Allina touched her fingers to her lips. A sudden wave of grief and pain and loss rolled out of her, filling the room like fog. Tinoopa didn’t see it, but Shadith was almost drowning in it. “No,” Allina whispered. “Pirs is dead. I’m an old, old woman. No.”
“Right. I got to talking with a circle of Brushie heal-women. During the Shearing, it was.

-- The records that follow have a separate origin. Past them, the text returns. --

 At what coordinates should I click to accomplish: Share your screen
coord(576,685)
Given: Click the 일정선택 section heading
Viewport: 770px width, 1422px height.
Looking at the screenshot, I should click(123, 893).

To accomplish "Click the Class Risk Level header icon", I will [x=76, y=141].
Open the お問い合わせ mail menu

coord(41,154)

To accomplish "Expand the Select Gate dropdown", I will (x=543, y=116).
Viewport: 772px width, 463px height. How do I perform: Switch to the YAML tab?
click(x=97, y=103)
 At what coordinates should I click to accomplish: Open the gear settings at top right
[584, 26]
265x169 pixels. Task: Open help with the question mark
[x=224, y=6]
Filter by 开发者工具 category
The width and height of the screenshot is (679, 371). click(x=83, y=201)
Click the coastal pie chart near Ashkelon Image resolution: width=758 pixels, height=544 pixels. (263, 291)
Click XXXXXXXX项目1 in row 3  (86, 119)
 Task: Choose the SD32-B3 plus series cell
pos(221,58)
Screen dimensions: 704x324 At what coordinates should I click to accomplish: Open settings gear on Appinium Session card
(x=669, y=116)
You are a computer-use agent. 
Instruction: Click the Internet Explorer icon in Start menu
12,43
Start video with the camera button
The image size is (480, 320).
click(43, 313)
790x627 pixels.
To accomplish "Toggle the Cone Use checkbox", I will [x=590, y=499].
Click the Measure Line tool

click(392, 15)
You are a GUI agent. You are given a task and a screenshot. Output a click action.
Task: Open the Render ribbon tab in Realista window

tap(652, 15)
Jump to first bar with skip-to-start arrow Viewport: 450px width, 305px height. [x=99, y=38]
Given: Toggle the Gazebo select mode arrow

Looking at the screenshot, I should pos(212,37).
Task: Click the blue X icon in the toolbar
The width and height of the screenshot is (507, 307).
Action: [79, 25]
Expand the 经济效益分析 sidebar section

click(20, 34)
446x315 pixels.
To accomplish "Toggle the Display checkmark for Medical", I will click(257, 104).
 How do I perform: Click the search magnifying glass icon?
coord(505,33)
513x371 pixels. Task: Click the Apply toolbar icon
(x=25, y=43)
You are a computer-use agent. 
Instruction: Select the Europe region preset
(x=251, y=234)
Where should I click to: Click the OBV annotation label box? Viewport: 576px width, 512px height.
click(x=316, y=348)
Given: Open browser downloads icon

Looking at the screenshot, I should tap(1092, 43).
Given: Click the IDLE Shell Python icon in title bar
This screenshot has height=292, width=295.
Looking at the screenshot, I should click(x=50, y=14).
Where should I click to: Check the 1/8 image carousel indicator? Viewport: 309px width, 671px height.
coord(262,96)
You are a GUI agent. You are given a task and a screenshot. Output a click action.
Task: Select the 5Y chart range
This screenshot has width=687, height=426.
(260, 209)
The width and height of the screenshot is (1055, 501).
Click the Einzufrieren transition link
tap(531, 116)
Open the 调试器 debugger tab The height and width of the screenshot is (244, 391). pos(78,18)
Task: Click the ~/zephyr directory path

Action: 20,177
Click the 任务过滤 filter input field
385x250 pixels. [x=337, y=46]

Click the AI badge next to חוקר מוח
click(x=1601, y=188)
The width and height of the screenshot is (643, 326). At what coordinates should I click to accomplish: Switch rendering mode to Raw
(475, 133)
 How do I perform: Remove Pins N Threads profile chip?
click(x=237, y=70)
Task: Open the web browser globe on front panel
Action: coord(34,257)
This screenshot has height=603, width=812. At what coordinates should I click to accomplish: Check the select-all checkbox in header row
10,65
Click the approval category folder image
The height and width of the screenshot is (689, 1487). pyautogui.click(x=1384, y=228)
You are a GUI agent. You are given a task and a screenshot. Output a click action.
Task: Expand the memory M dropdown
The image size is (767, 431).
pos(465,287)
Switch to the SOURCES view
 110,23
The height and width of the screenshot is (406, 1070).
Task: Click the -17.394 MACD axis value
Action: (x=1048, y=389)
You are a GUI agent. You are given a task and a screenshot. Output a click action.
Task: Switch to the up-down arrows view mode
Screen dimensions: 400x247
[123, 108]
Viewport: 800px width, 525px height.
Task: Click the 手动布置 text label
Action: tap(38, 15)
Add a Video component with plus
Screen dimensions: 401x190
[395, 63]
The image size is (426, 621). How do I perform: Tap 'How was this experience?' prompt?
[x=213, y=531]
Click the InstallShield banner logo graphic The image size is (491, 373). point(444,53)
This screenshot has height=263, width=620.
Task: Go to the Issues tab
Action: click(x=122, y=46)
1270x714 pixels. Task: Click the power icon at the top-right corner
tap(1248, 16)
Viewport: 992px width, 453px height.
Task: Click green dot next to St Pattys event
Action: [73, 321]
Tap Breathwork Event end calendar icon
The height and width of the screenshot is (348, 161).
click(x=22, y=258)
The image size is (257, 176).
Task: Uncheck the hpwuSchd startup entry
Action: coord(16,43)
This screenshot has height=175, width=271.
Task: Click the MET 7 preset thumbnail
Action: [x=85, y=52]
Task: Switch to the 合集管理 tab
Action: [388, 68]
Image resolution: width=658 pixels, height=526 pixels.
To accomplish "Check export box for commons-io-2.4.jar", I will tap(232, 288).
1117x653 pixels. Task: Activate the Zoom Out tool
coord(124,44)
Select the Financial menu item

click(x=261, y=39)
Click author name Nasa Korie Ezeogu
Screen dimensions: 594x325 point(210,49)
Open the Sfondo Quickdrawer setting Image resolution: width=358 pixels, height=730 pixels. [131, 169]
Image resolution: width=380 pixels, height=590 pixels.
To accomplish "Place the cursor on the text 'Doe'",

You’ve some interesting herbs on this world, hmm, when you’re feeling more like talking business, I know a drug prospector who’d be interested, we could work out connections with the Pharmaceuticals, improve your credit line. We started out, the healwomen and me, talking about contraceptives and abortifacients. Subject of rape came up. Told me sometimes tumaks come looking for Brushie girls, drunk enough they’ll jump anything with a hole in it and it’s safer to meddle with Brushies, no blood feuds or private wars brewed up that way. If the Brushie girl’s family catches him, well, they find themselves a s’met colony, bury him up to his neck next to a mound, and smear his face with sugar syrup.” She smiled. Not a nice smile. “My youngest daughter, I lost her to a diaper salesman. That’s not what you think, he sells children to pedophiles. I never found him. I ever do, I’ll bring him back here. Well, that’s beside the point. Sometimes, the tumak gets away. Keeps getting away. Comes back time after time. The healwomen go round the Mirps and choose someone, a woman, maybe even a girl, someone who doesn’t want children and is willing to take a chance on being killed. They prepare her, stake her out for the Sekerak, that’s what they call him, though I suppose you know that. Sooner or later he takes the bait, does the deed. Before the month is out, he’s dead. The girl’s sick for a while, the ointment dries her up inside and the antidote turns her eyes yellow, but they say she doesn’t mind and afterward she’s fine. Sterile, but fine.”